Il rapporto fra ortodossia e nazione, tuttavia, è più antico del risveglio ottocentesco delle passioni nazionali. Le Chiese ortodosse hanno costituito per molti popoli un fattore primario di identità, cui hanno dato cultura, coscienza di sé, idioma, a volte consentendo per il tramite dell'identità religiosa a molti popoli di non essere assorbiti da parte di etnie conquistatrici. Altre volte, la Chiesa ortodossa è stata un elemento decisivo di affermazione nazionale per quei popoli che, in età medievale e moderna, hanno conosciuto periodi di sovranità territoriale.

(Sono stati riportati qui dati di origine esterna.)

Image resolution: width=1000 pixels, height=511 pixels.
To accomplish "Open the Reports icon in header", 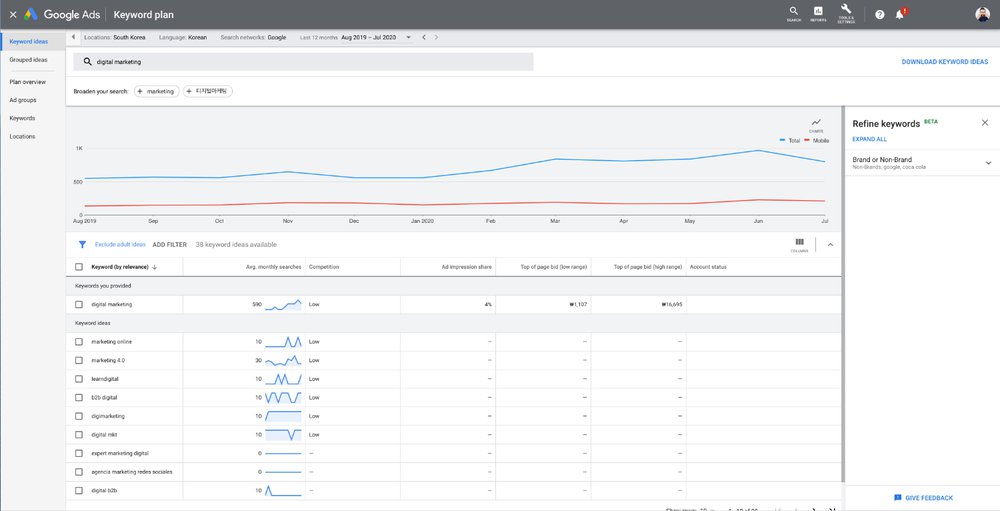I will click(x=818, y=13).
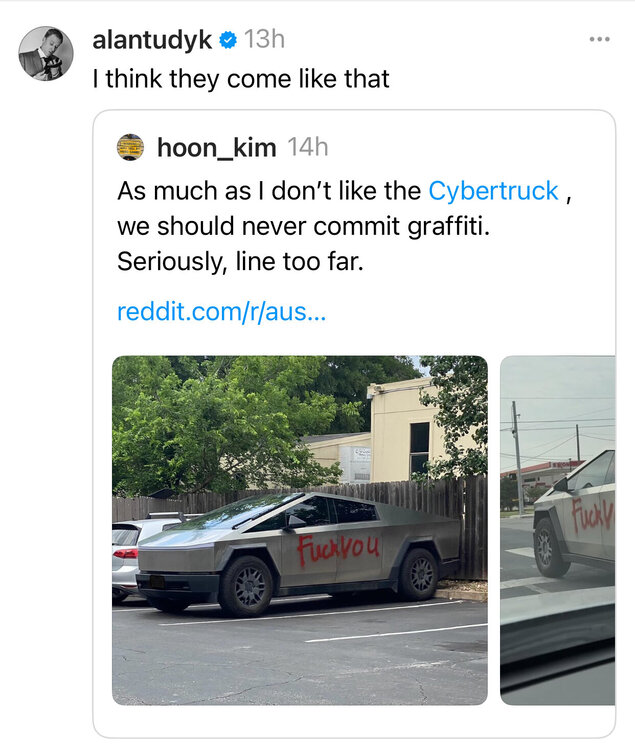Click the "we should never commit graffiti" line
635x750 pixels.
click(x=304, y=226)
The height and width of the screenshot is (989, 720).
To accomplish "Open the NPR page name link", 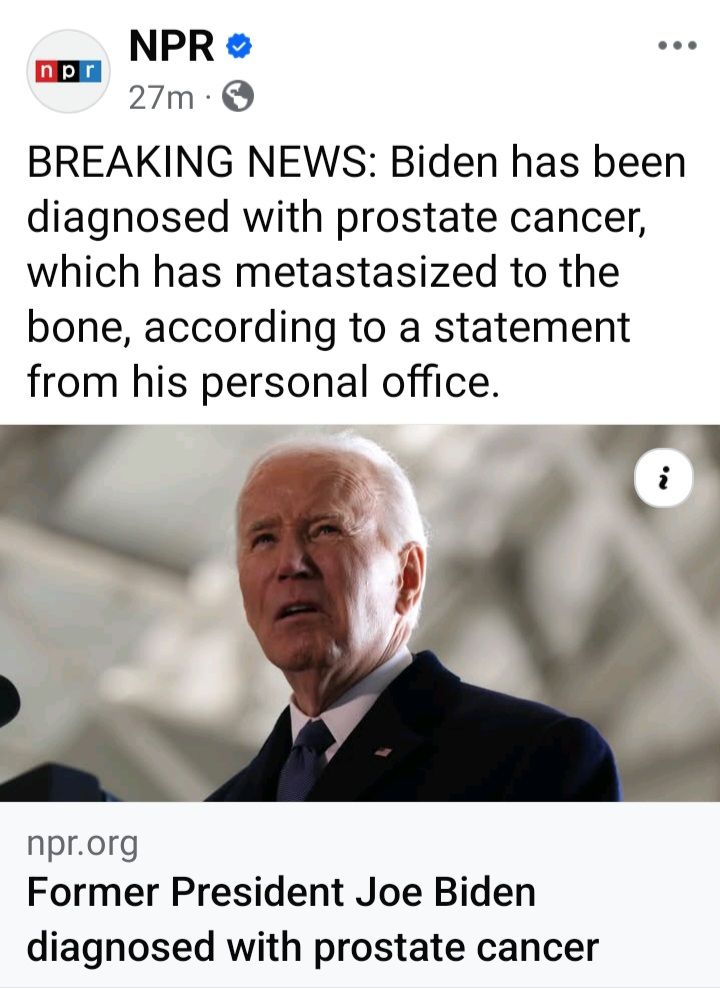I will (x=171, y=46).
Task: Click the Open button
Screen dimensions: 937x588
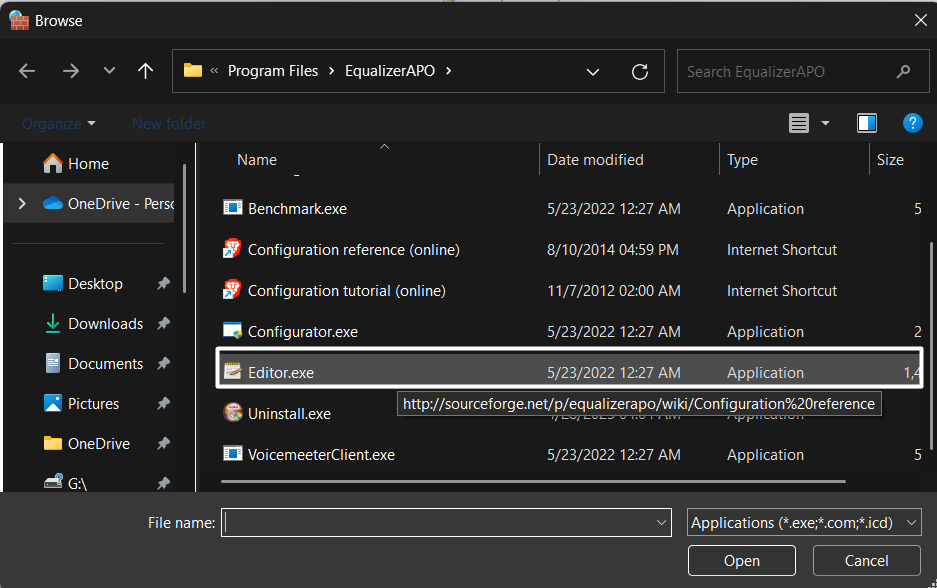Action: pos(741,561)
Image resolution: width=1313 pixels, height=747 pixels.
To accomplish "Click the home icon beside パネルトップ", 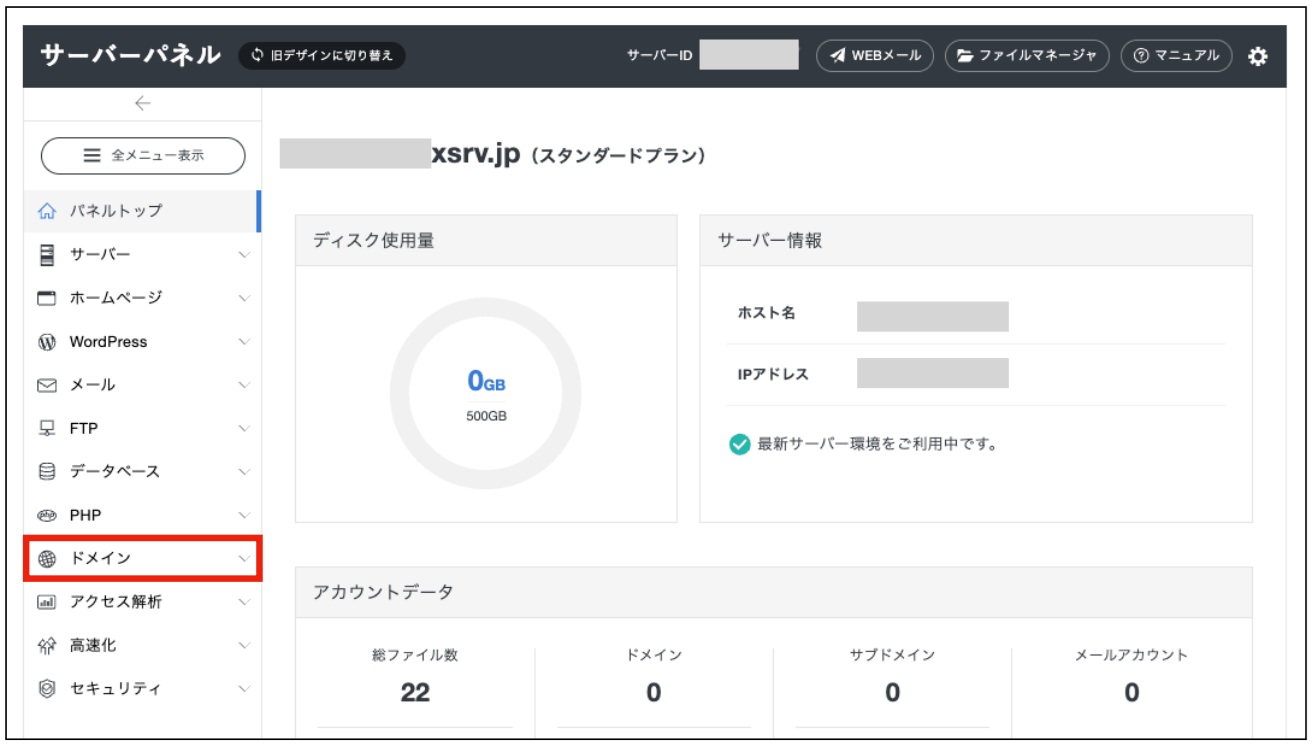I will point(46,211).
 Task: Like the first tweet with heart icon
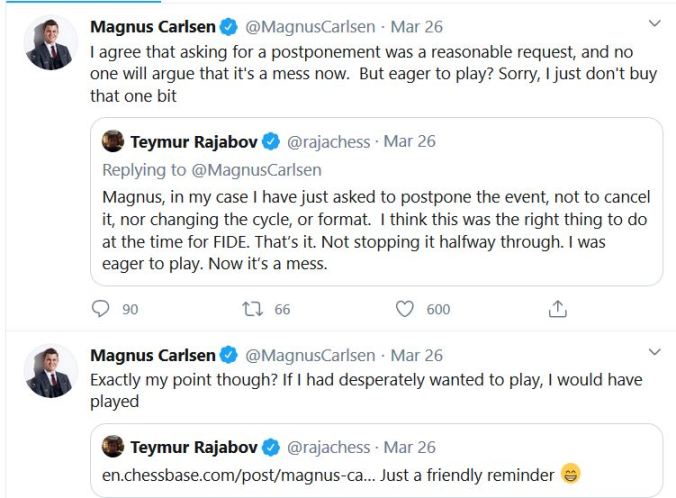click(405, 309)
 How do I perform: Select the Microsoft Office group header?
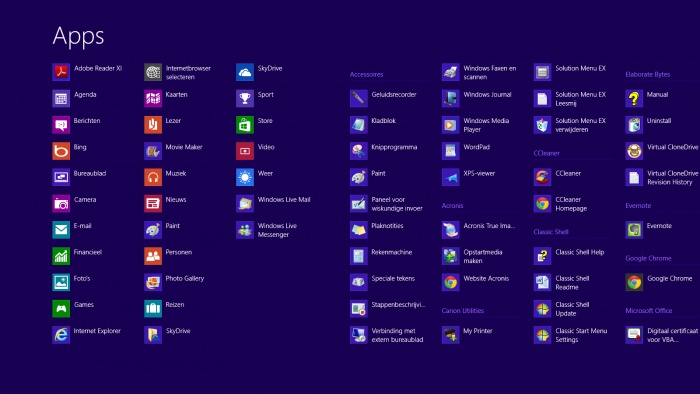(x=649, y=311)
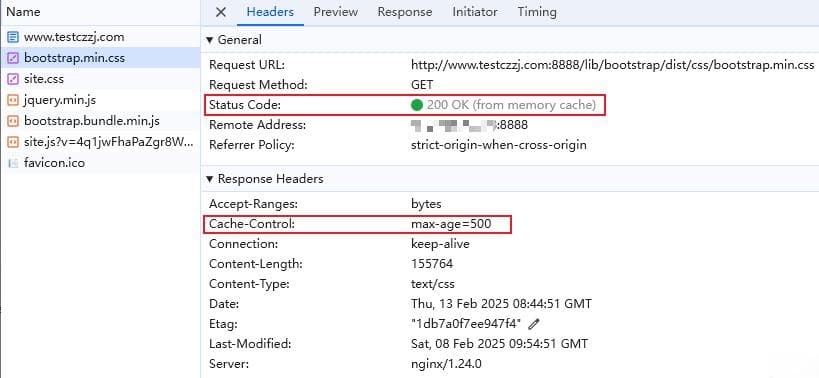Select the jquery.min.js request
The width and height of the screenshot is (819, 378).
(100, 100)
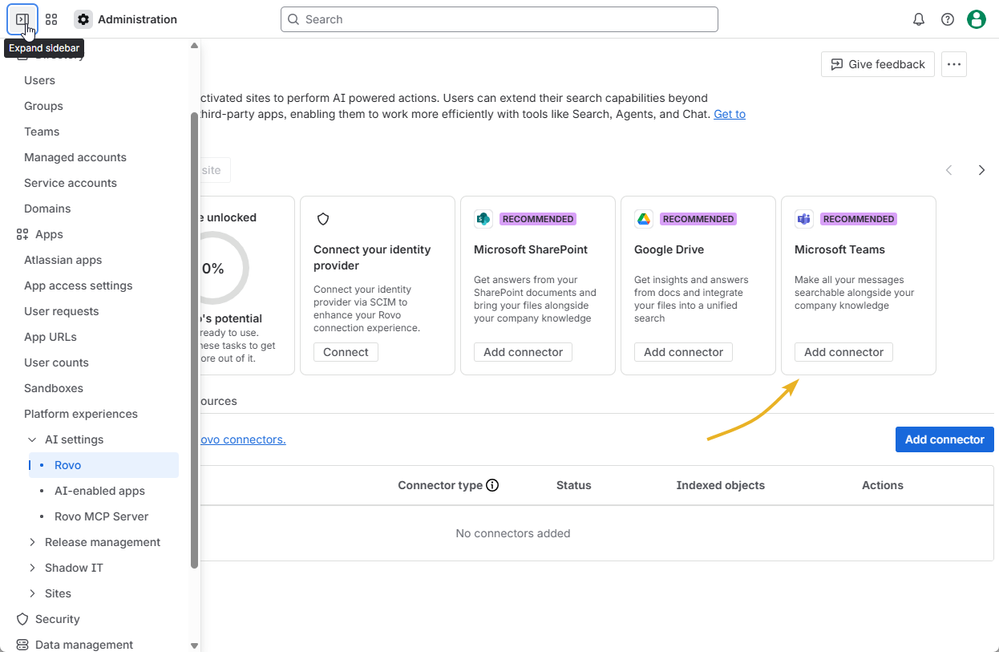Collapse the AI settings section
The width and height of the screenshot is (999, 652).
tap(32, 440)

L'impatto del nazionalismo sul tessuto di coabitazione dell'Europa orientale è stato lacerante. Si sono innescati processi di omogeneizzazione etnica del territorio dei nuovi Stati nazionali attraverso fenomeni di assimilazione, spesso coatta, o di espulsione, fino alle pratiche di eliminazione, delle minoranze. Tuttavia le caratteristiche "policrome" di questi spazi imperiali, prodotto di stratificazioni secolari, non sono state annullate completamente. In alcune regioni sono più nascoste, in altre più evidenti, ma continuano a qualificare l'Est europeo, soprattutto quello ex-sovietico, dove l'impronta imperiale è più fresca e più profonda.